UMG’s Australian branch is being blamed for accidentally leaking the album, offering high quality downloads for purchase from their digital music site Getmusic.au. The downloads, which were being sold roughly two weeks before the album’s February 27th Irish release date, were available for about two hours before the error was noticed, Forbes reports. By then, it was too late. The album had been downloaded and passed along via P2P servers and message boards.

Hilariously, Universal hadn't even trusted journalists with review copies; at preview parties, journos were frisked for recording devices.

Universal appear to have chucked in the towel; the album is now streaming from the U2 MySpace - for anyone impatient with an audio-stream ripping program to make their own, early, cost-free version.


Sunday, December 07, 2008

Reuters offer advice to managers

There's a sweet, old-fashioned advice column penned by Reuters that's just appeared online, offering advice to artists and management about how they can go about stopping internet leaks of new music.

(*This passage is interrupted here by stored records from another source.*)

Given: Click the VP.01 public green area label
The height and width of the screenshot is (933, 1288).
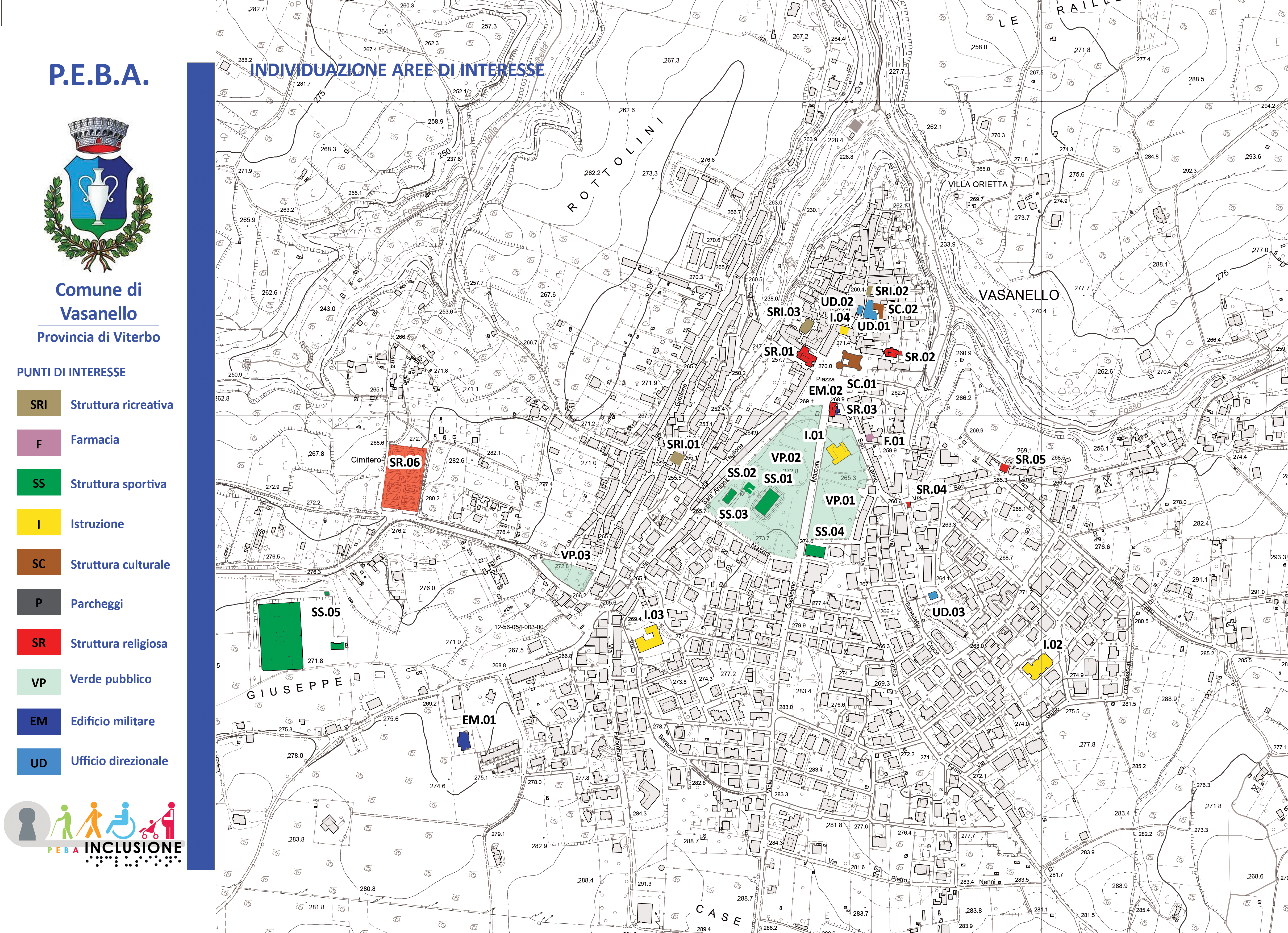Looking at the screenshot, I should pyautogui.click(x=840, y=500).
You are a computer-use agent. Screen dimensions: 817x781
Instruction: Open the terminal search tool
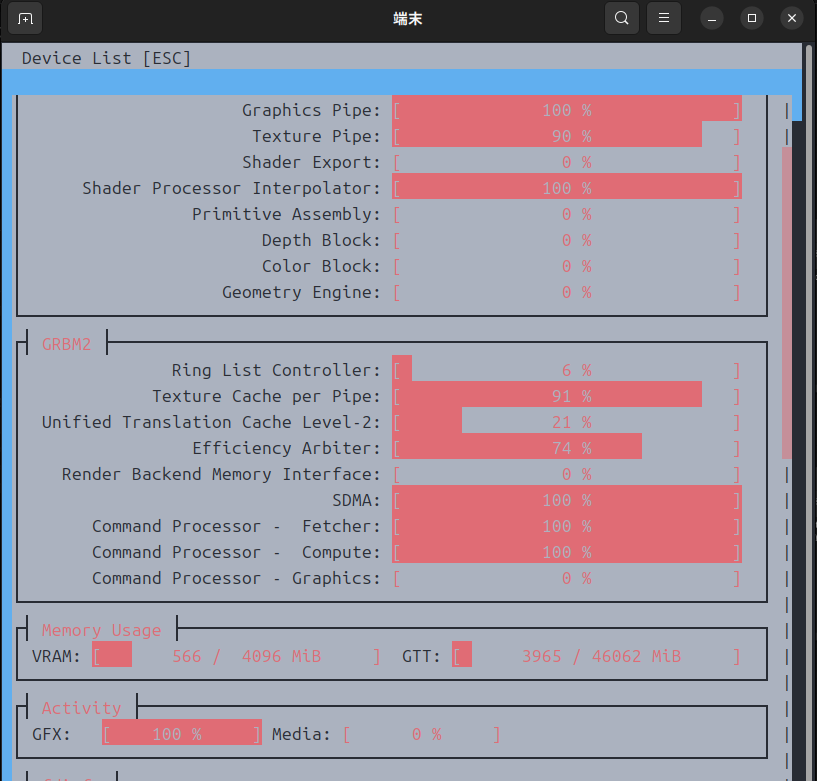point(622,18)
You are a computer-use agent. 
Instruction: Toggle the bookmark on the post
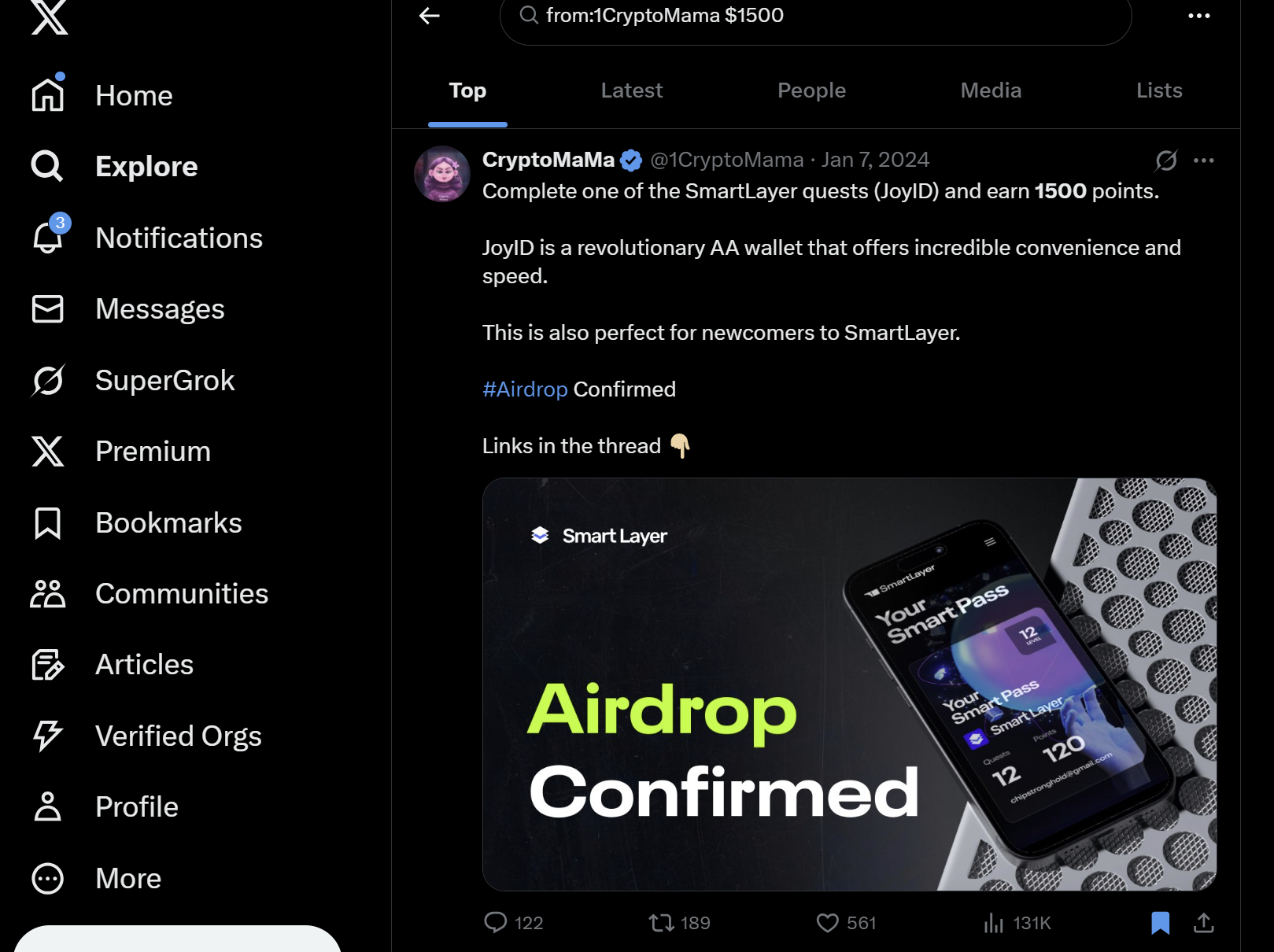[x=1160, y=923]
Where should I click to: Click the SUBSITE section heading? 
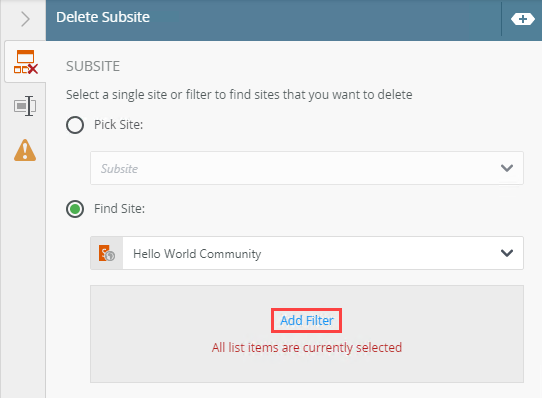pyautogui.click(x=93, y=66)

Oddly, the most obvious one - since quite often the leak is a deliberate attempt to generate publicity, don't do it in the first place - is missed off the checklist.


Tuesday, September 23, 2008

Oasis "leak" onto the net

The new Oasis album, Dig Out That Muck From Under Your Fingernails, has appeared online, causing worries for the internet industry.

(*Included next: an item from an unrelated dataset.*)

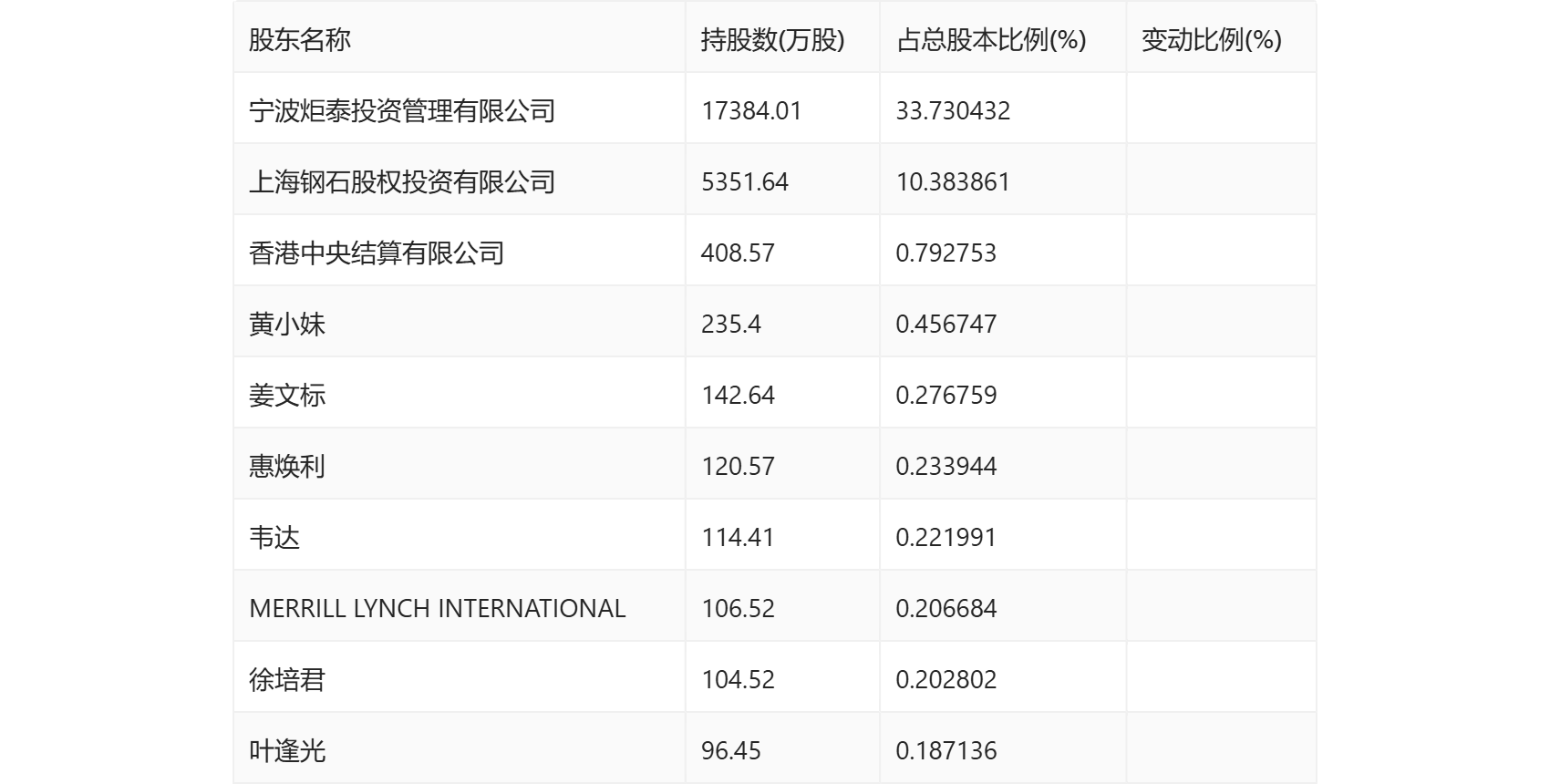Viewport: 1550px width, 784px height.
Task: Click 香港中央结算有限公司 in the table
Action: pos(377,253)
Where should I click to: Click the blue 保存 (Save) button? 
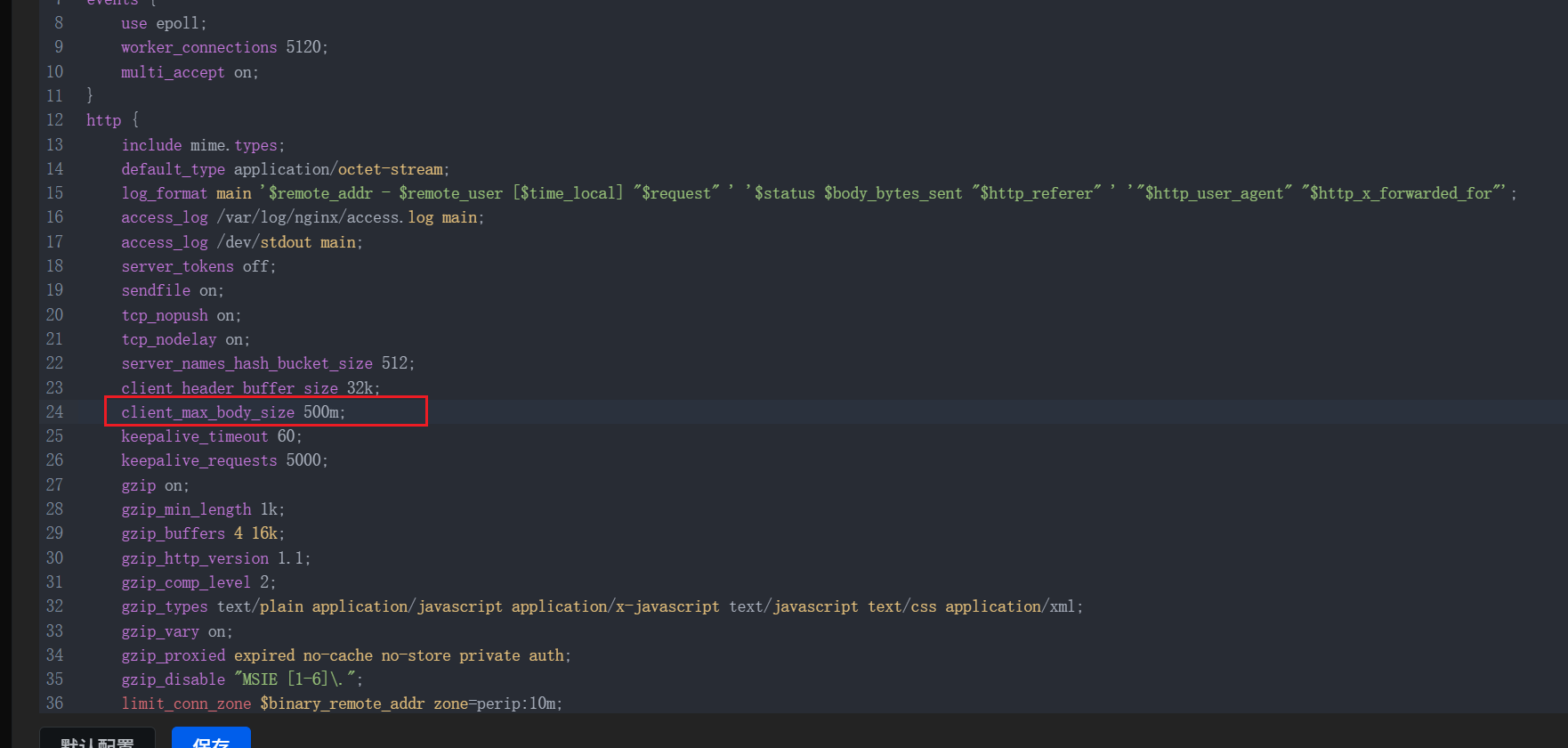click(211, 739)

ISPs are concerned that the flooding of clumping Oasis tunes online might lead to panicky disconnections from customers afraid they might find the tunes being downloaded to their hard drives by accident. "This is quite a worry" admitted one, "all we can do is to stress that proper precautions - such as not opening suspicious emails from Gordon Smart, or clicking on links recommended by Chris Moyles - will keep you safe."

There are no plans to bring forward the release date of the album - officially due on October 6th - as there seems to be an enormous supply of people who haven't been put off buying an Oasis album by knowing what it'll sound like in advance.


Thursday, September 11, 2008

Death Magnetic comes early

Metallica's new album has been released in the UK a day earlier than planned - ostensibly because it had been leaked on the internet, although The Gauntlet wonders why only the UK release date would be affected by the leak - could it be that only the UK internet leaks? Or is it that it's only in the UK that the band are battling Glasvegas for the number one slot?


Sunday, August 24, 2008

These leaks are intentional

The lovely Spacelab people get just slightly over-excited as These Arms Are Snakes put a track online:

These Arms Are Snakes have leaked the song Red Line Season, from their new album Tail Swallower & Dove. Their label Suicide Squeeze says the the song "eerily pummels and shakes punk-rock to its foundation."

So, the band know about it. The label know about. They're promoting it. In what way, exactly, is that a "leak" rather than a "release"?